Thursday, August 6, 2020

America 1870-1900 - CYCLING- America Goes A-Wheeling

I started my notes for this section with this - “Since I have decided I am only doing this writing for me, I am going to skip the section on cycling.” And then proceeded to write 4 longhand pages about it. 
Of course, in the double spread entitled “Florida Wheelmen on the Road Near Tallahassee” there is a young black man behind the 8 white “wheelmen”.  I assume he was a fellow wheelman, but I could be wrong. Is this the precursor to the biker gang?  There are 4 boater hats to the 5 brimmed caps in the picture so it’s hard to say. Mods? Rockers? Mockers?




What the cycle did for the ladies! “Skirts that rose scandalously above the ankle to make pedaling easier.”  And there was a Ladies’ North Shore Tricycle outing from Malden to Gloucester beginning October 6, 1887. You know that went right through Beverly! I must look that up in the Beverly paper as soon as I am able to get into the library itself. The couples sharing the tricycles remind me of my parents canoeing - with Daddy in the back providing the muscle power. We girls helped of course.  And mom was up front navigating. Those were fun times. I would canoe anew. Would you? Too bad we are in kayak country. I hate those things. I fear I would get stuck in them. 



Bicycling began spitting in God’s eye with unholy Sabbath day bike races. Charles Murphy broke the one minute mile on a bike in 1899. Don't know if those are related and if Charles Murphy was a minion of the devil. 

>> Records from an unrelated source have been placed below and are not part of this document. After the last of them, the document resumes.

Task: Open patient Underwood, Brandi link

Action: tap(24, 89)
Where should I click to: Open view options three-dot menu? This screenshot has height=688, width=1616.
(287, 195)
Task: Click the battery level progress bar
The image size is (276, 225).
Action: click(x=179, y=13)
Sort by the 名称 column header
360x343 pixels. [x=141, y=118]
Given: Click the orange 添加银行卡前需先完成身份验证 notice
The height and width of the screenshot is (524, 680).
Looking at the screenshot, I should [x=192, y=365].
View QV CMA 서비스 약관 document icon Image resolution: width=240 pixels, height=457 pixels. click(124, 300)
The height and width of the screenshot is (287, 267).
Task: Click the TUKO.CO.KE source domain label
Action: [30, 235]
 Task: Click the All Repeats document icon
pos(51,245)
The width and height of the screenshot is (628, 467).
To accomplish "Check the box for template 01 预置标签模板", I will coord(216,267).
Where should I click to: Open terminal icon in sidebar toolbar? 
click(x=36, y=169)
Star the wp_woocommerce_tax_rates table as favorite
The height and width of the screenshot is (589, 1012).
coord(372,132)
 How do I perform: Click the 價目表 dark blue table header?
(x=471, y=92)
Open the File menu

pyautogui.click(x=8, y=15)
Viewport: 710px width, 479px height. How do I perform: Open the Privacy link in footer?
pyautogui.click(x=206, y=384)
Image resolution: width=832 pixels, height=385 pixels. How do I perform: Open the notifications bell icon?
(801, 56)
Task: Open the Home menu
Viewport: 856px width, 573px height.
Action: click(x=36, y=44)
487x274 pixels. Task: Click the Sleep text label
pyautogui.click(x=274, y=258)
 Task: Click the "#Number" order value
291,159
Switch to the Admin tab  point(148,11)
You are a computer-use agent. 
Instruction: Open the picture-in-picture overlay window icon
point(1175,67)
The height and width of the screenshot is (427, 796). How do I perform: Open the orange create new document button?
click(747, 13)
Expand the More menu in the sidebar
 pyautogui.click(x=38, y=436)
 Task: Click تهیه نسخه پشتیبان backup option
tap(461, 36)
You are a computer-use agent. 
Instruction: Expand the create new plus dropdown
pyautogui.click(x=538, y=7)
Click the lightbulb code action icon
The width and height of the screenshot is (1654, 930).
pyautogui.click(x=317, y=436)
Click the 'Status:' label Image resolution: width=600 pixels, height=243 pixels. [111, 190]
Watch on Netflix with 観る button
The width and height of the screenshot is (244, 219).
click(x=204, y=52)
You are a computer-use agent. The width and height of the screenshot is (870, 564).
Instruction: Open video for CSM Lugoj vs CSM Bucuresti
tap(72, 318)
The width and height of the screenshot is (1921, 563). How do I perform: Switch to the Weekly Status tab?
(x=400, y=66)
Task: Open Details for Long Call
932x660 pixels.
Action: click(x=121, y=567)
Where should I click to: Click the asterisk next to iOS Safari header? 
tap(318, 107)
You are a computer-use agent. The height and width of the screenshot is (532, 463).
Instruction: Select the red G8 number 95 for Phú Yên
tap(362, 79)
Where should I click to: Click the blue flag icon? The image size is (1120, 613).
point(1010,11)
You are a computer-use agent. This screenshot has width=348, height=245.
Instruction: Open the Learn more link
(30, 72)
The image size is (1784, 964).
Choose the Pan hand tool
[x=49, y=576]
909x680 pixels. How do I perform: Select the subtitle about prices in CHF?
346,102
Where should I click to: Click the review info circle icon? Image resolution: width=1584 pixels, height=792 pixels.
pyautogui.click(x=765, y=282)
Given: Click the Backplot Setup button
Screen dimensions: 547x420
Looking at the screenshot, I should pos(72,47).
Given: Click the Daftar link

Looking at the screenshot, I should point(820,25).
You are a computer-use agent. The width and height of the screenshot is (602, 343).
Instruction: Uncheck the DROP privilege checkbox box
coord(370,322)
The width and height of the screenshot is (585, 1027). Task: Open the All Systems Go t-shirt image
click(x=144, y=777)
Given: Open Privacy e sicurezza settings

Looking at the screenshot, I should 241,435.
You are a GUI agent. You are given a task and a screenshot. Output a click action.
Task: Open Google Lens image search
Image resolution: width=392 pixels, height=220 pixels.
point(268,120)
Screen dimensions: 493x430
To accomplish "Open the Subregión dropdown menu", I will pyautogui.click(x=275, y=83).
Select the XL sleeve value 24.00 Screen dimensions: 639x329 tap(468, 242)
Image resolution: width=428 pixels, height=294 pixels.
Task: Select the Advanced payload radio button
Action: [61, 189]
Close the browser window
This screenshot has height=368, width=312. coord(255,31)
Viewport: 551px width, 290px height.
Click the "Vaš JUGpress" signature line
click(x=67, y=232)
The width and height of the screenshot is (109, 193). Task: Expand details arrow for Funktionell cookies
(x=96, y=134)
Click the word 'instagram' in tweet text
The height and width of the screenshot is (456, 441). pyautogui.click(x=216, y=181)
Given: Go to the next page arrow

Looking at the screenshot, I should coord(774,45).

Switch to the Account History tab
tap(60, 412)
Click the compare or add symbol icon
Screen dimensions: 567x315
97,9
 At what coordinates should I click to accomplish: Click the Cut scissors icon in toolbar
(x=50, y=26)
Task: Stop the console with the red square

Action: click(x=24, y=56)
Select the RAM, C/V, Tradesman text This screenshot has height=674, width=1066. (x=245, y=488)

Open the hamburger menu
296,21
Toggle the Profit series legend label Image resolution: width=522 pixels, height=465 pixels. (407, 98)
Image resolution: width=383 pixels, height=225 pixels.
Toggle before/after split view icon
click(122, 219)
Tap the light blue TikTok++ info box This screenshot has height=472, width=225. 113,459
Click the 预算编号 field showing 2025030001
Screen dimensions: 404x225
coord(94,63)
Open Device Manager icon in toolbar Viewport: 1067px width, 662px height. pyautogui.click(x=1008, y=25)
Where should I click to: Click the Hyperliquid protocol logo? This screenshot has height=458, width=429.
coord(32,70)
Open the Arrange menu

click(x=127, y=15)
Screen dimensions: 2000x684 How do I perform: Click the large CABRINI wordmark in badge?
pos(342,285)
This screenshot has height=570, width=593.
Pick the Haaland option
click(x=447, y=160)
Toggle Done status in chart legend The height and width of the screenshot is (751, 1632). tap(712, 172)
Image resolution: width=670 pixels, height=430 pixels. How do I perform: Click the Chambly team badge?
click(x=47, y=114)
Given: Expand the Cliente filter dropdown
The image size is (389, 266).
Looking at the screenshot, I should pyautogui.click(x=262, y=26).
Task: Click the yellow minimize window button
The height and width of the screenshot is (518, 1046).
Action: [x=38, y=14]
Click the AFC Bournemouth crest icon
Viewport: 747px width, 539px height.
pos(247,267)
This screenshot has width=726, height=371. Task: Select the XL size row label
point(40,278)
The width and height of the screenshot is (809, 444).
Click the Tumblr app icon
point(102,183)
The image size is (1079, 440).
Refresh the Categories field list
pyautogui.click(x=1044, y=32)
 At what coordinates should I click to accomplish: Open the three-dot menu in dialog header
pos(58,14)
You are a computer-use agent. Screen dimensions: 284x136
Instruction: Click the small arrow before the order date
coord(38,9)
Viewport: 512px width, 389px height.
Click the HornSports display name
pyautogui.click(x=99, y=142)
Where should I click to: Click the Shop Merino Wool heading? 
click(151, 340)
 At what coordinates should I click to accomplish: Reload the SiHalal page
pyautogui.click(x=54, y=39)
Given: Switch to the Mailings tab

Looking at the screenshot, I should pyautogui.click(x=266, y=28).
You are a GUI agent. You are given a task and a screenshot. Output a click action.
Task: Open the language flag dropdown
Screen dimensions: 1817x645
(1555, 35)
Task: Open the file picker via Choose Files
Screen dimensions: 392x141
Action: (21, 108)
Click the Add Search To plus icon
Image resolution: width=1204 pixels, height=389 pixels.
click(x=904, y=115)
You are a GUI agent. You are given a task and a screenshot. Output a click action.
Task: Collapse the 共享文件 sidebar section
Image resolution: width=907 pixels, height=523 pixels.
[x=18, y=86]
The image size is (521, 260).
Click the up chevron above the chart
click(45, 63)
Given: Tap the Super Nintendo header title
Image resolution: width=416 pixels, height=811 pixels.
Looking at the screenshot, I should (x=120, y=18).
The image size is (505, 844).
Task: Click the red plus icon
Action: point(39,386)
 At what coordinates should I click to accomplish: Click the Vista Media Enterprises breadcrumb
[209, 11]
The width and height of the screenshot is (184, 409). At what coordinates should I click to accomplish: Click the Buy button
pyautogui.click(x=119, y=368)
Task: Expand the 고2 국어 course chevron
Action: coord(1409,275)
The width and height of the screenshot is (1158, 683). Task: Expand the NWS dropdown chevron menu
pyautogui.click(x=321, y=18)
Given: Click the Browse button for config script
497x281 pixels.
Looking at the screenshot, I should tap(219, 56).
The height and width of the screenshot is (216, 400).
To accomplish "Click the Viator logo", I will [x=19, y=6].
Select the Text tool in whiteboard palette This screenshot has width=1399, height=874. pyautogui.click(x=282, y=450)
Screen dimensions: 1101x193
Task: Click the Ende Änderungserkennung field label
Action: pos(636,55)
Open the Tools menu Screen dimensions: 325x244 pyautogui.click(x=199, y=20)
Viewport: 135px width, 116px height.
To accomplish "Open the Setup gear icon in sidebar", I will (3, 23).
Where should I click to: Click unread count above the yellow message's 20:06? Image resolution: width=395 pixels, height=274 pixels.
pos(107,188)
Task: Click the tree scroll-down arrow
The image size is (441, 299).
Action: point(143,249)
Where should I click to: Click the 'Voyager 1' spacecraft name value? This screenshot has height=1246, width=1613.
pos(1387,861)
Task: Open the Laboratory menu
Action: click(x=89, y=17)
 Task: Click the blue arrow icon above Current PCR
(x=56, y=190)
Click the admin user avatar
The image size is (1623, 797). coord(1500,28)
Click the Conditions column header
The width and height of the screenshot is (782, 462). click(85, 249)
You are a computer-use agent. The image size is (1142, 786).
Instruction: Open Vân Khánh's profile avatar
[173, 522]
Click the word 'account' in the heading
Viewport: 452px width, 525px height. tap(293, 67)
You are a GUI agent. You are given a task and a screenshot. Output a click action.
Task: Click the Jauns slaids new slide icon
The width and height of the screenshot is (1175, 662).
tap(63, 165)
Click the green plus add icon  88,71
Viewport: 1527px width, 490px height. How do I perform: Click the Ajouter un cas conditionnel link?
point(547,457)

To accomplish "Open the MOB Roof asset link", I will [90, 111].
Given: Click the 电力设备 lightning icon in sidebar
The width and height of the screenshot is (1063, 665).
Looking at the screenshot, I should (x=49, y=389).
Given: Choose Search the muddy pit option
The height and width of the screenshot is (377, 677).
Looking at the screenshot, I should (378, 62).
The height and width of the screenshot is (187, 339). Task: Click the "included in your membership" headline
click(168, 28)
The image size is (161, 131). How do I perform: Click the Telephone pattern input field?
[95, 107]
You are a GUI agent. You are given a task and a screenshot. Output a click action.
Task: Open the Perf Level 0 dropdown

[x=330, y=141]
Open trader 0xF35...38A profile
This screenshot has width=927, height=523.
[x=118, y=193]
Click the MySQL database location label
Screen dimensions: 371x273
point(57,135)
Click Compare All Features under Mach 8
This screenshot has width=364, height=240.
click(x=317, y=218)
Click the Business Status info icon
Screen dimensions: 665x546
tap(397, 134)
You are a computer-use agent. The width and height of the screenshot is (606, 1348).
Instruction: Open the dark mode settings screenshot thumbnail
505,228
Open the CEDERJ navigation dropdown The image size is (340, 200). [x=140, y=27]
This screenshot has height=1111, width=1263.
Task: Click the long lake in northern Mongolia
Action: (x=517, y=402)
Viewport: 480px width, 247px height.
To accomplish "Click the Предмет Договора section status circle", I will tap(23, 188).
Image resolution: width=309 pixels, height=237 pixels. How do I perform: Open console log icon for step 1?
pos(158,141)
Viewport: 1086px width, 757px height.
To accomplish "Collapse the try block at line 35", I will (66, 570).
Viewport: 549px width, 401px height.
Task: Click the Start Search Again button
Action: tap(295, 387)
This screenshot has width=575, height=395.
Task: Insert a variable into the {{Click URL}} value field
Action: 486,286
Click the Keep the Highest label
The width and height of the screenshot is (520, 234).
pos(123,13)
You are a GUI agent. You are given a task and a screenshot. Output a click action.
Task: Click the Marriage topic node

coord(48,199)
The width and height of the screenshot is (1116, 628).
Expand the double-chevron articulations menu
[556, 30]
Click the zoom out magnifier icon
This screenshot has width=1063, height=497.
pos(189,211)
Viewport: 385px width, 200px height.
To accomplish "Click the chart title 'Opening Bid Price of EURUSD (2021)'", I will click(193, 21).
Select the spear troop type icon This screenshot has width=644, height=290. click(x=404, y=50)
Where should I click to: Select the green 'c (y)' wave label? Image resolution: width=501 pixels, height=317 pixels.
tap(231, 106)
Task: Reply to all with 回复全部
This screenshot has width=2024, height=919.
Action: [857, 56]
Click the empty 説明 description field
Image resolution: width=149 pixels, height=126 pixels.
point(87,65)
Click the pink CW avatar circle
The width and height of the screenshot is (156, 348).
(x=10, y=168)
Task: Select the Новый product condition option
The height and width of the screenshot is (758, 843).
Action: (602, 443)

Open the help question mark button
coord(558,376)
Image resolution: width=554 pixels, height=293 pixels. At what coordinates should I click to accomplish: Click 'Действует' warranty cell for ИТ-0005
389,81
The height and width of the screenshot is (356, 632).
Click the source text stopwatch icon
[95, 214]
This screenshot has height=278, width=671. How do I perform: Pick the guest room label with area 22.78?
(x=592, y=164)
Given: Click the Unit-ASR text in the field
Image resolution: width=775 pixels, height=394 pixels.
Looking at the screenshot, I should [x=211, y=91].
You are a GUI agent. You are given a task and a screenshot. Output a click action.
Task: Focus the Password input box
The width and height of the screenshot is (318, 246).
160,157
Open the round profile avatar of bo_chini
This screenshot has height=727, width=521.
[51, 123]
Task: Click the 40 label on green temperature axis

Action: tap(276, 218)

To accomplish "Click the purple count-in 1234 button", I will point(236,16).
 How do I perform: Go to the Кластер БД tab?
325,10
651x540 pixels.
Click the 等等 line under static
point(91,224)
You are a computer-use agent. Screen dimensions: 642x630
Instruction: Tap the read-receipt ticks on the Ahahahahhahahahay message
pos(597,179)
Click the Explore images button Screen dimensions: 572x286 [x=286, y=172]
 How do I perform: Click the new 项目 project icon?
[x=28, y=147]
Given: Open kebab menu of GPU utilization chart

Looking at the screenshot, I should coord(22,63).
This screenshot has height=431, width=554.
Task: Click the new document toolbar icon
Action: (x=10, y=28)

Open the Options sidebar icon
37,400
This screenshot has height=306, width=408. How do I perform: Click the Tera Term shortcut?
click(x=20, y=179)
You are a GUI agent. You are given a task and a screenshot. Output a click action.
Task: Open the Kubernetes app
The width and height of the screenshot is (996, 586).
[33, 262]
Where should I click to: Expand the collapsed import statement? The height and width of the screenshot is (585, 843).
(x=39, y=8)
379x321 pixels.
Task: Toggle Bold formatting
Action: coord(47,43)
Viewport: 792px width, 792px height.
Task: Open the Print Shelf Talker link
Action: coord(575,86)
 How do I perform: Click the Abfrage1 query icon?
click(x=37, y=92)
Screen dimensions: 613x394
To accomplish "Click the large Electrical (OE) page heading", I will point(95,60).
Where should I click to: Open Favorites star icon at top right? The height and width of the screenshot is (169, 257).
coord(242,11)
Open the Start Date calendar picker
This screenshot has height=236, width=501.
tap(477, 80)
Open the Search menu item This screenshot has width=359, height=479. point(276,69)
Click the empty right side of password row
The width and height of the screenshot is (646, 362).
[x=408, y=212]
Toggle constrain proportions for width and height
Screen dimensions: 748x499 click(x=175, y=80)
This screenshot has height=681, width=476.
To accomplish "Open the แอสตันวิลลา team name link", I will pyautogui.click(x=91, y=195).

Miss Frances E. Willard of the Women’s Temperance movement is getting her first bike lesson. Let’s hope it loosens her up a bit. She was 53 when she decided to ride a bike. That’s about 85 in 2020 years!  Maybe it isn’t too late for me to learn to kayak.  Miss Willard says, “To my mind the infelicities of which we see so much in life grow out of lack of time and patience thus to study and adjust the natures that have agreed in the sight of God and man to stand by one another to the last.” For a 1892 temperance lady, she sounds a lot like the stoners I hung out with in college. [From A WHEEL WITHIN A WHEEL, 1895]

According to both Wikipedia and an adorable blog called Reading Rambo, Ms Willard was certainly at least adjacent. There are several quotes in her writing that make this supposition pretty believable. Go Frances!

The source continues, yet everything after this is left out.